Stitch panels into rows

belt app run infsh/stitch-images --input '{

"images": ["panel_1_1.png", "panel_1_2.png", "panel_1_3.png"],

"direction": "horizontal"

}'

belt app run infsh/stitch-images --input '{

"images": ["panel_1_4.png", "panel_1_5.png", "panel_1_6.png"],

"direction": "horizontal"

}'

Then stitch rows vertically for full page

belt app run infsh/stitch-images --input '{

"images": ["row1.png", "row2.png"],

"direction": "vertical"

}'


## Style Consistency Tips

- Use the **same style suffix** across all panels (lens, color grade, lighting)

■ Extracted information ■
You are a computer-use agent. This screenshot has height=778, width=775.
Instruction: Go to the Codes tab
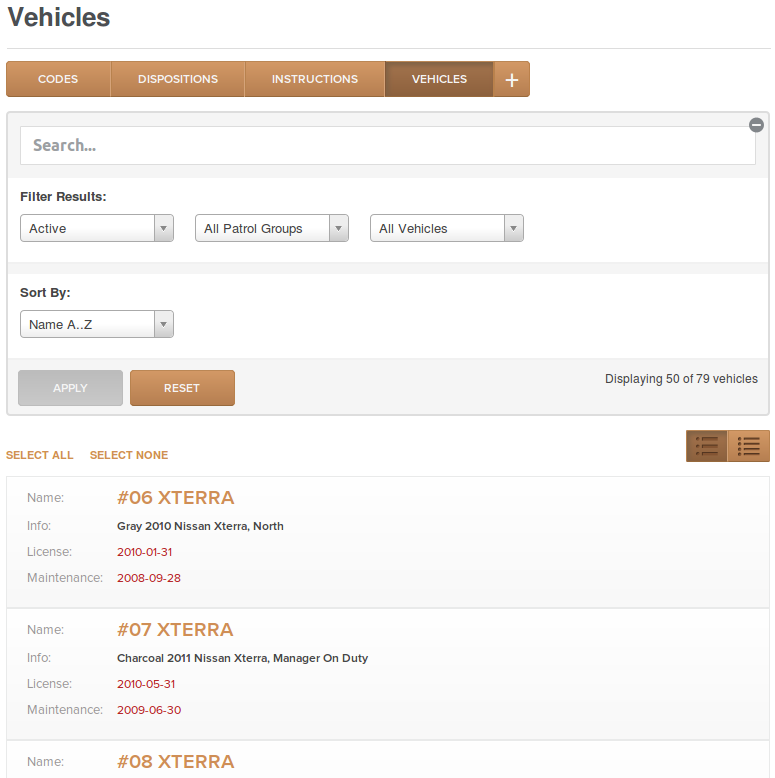[59, 79]
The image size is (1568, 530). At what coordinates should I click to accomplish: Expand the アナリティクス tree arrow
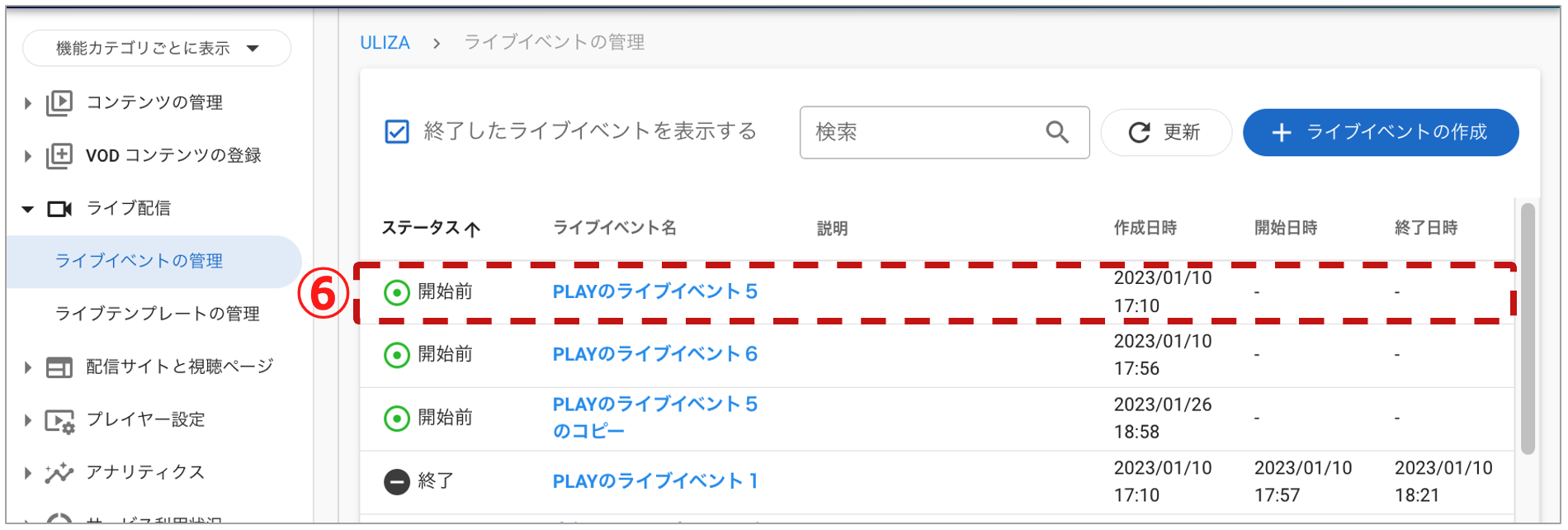(27, 473)
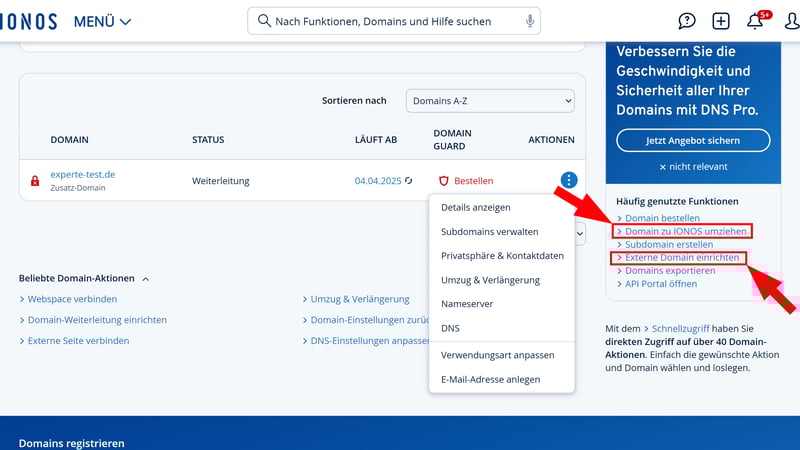Open the user account profile icon
The image size is (800, 450).
tap(791, 21)
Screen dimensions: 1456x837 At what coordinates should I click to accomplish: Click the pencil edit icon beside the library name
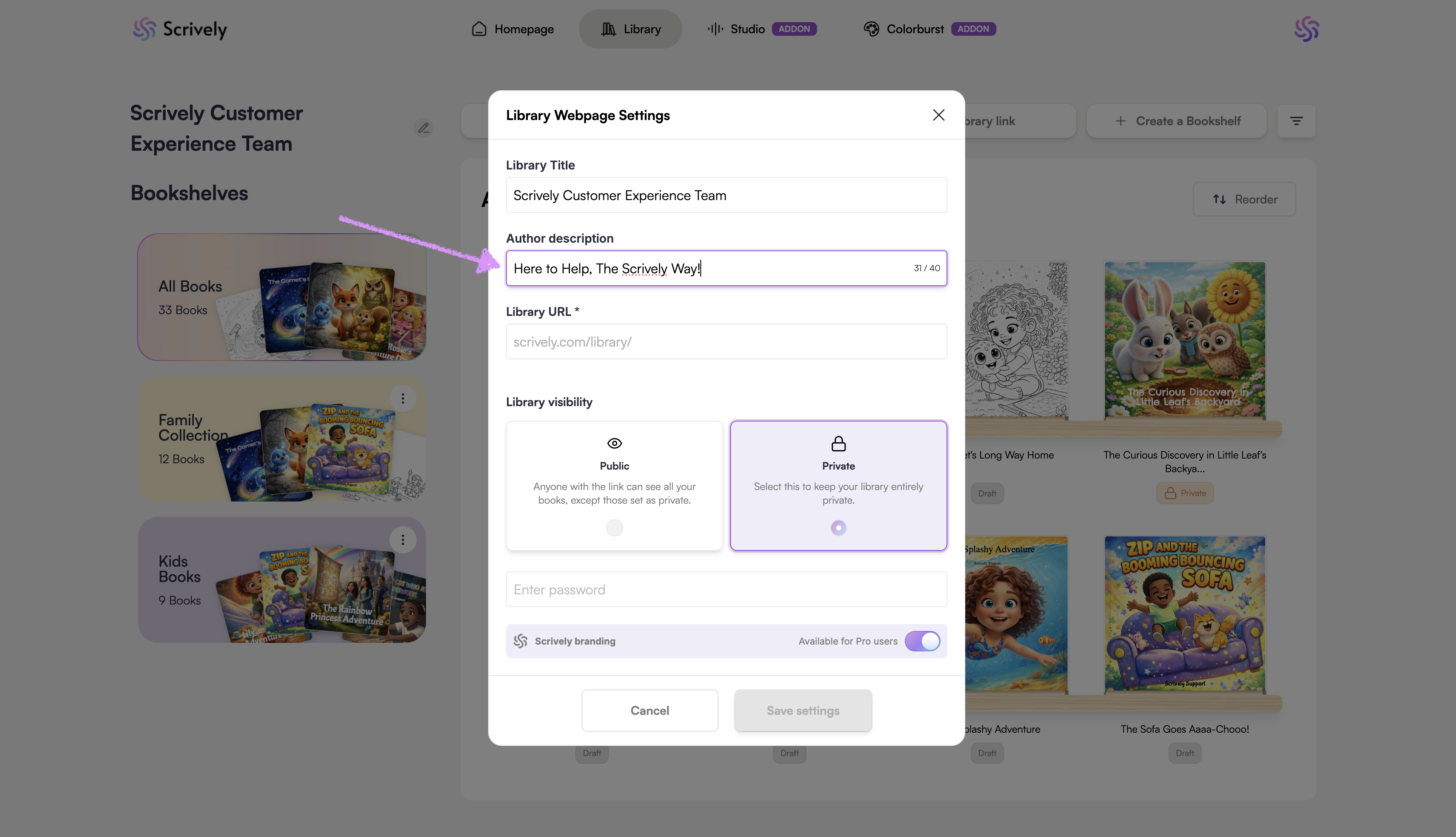pyautogui.click(x=423, y=128)
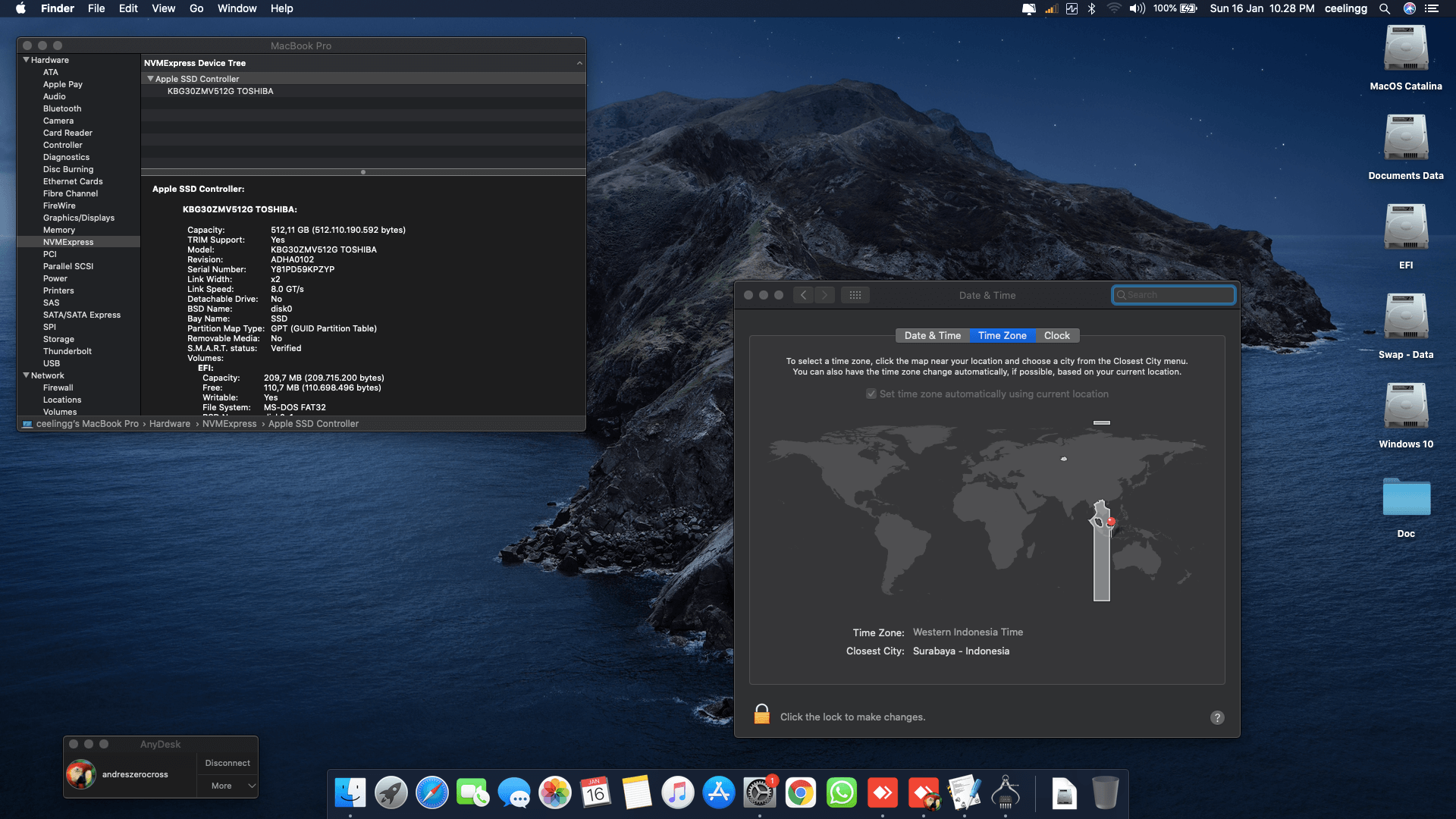The height and width of the screenshot is (819, 1456).
Task: Click the show-all grid icon in Date & Time
Action: (x=855, y=295)
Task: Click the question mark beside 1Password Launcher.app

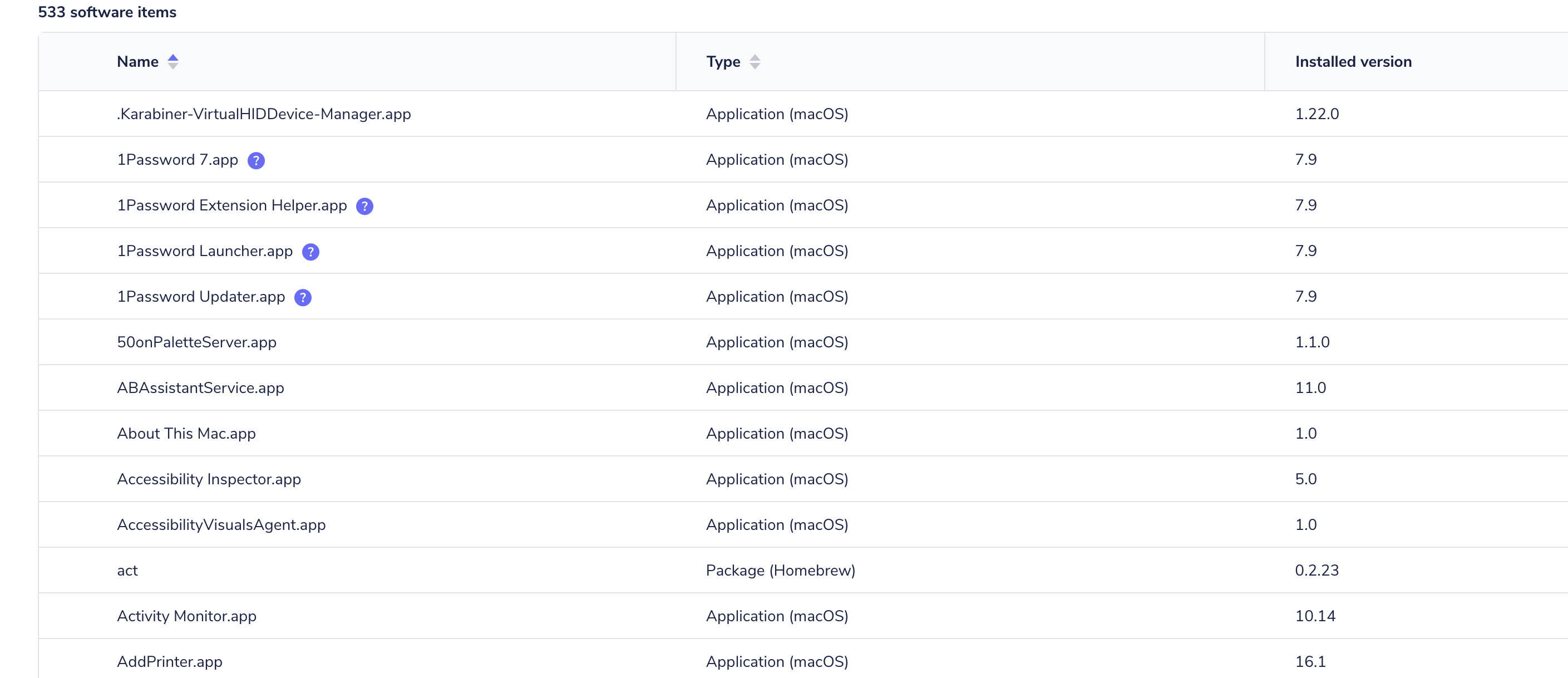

■ Request 1 ■
In the panel-stitching instructions above, rewrite the step that begins "Then stitch rows vertically" as a short list, keeping its main facts.
■ Request 2 ■
Answer these questions from the panel-stitching instructions:
(a) Which three image files are given in the first command?
(b) What direction is used when stitching the rows into a full page?
(c) What three things does the style suffix cover, according to the tip?

■ Output 1 ■
- Purpose: combine the rows into a full page
- Command: belt app run infsh/stitch-images
- Images: row1.png and row2.png
- Direction: vertical

■ Output 2 ■
(a) panel_1_1.png, panel_1_2.png and panel_1_3.png
(b) Vertical
(c) Lens, color grade and lighting